Police Officers demanded that the protesters disperse, and gave those who refused a 135 euro on the spot fine! On June 16, police fired tear gas to disperse hundreds of masked health workers who threw stones and other projectiles and overturned a car. Officials said 19 officers were injured and more than 30 arrests were made.
However yesterday, on the French National Day parade on July 14th on the Place de la Concorde in the capital Paris, around 1,400 nurses, doctors and carers watched as guests of honour of the French president.
The Force Ouvrière trade union said of the deal: ‘It will mark an important turning point for hospital staff and nursing homes … Prime Minister, the hospital world has great distrust of the words and promises of politicians. This agreement should quickly restore this confidence.
‘We have a few months to pass from words to deeds and we must, following on from Ségur, open negotiations on claims that could not be incorporated into this protocol … Force Ouvrière remains and will remain a free and independent union.’
The CGT trade union refrained from signing the accords, an indication that tensions over the issue may not be over.
This victory of the French health workers is of great interest to health workers in the UK, who have fought the same heroic battle against the coronavirus and taken heavy casualties, namely the deaths of many self-sacrificing health workers.
The Unite union has joined with 13 other UK health unions and professional organisations to launch a campaign to demand that pay talks start as soon as possible out of respect for the dedicated UK NHS staff who have battled Covid-19.
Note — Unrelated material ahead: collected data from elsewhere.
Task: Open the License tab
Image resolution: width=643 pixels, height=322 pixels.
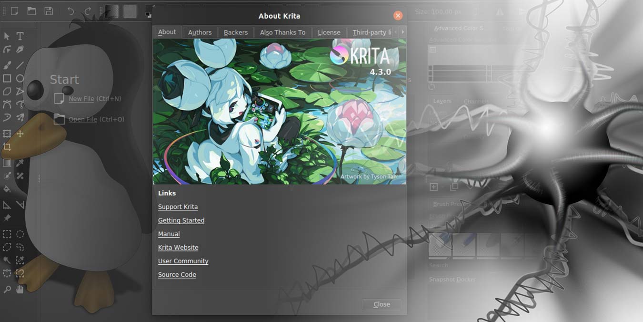Action: click(x=329, y=32)
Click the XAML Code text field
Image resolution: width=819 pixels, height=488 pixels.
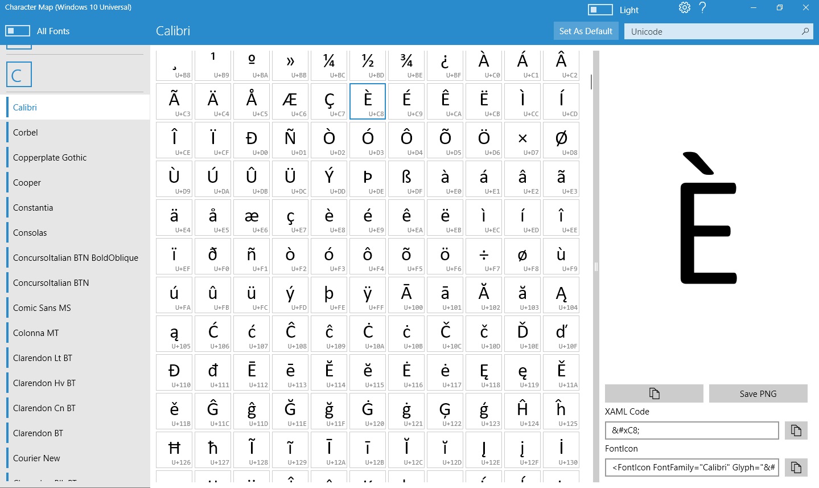click(x=692, y=430)
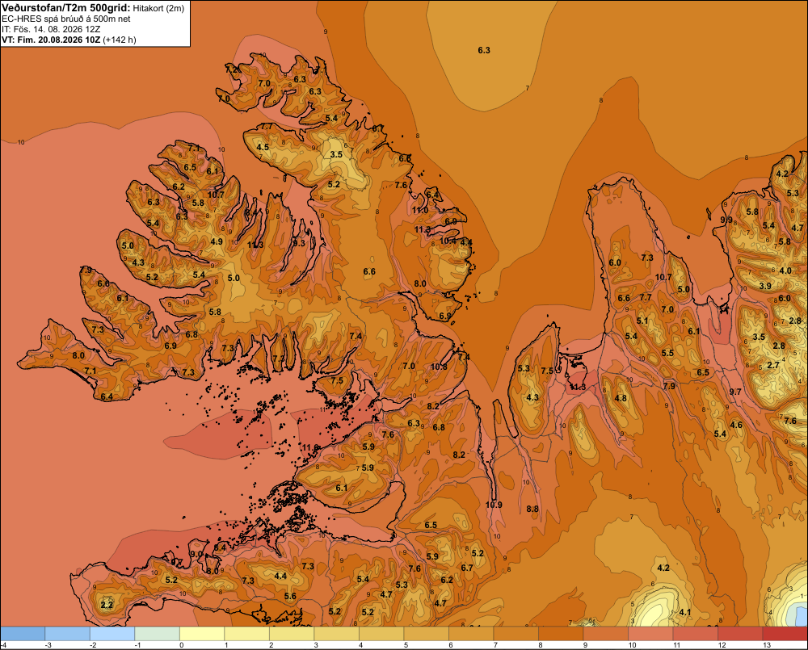The width and height of the screenshot is (808, 650).
Task: Click the dark red legend swatch right of the 13 mark
Action: 785,634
Unite national officer for health, Colenzo Jarrett-Thorpe, said: ‘Doctors, nurses and health workers of all hues, including student nurses and those who came out of retirement, stepped up to the plate big-time when the lockdown was imposed in March and the NHS was under severe pressure – and, sadly, more than 300 NHS and social care workers have now died after being infected with coronavirus.
‘NHS staff don’t want ministerial platitudes on pay, but a beyond substantial pay rise for their commitment, especially over the last few months when they have put their lives on the line, literally.’
The health trade unions and all of the TUC trade unions must be ready to take industrial action, including general strike action, to secure the ‘beyond substantial pay rise’ that NHS workers have earned with their heroic and on-going battle against the coronavirus.
If the Tories will not concede they must be brought down by the trade unions and replaced with a workers government that will certainly give NHS workers a ‘beyond substantial’ pay rise.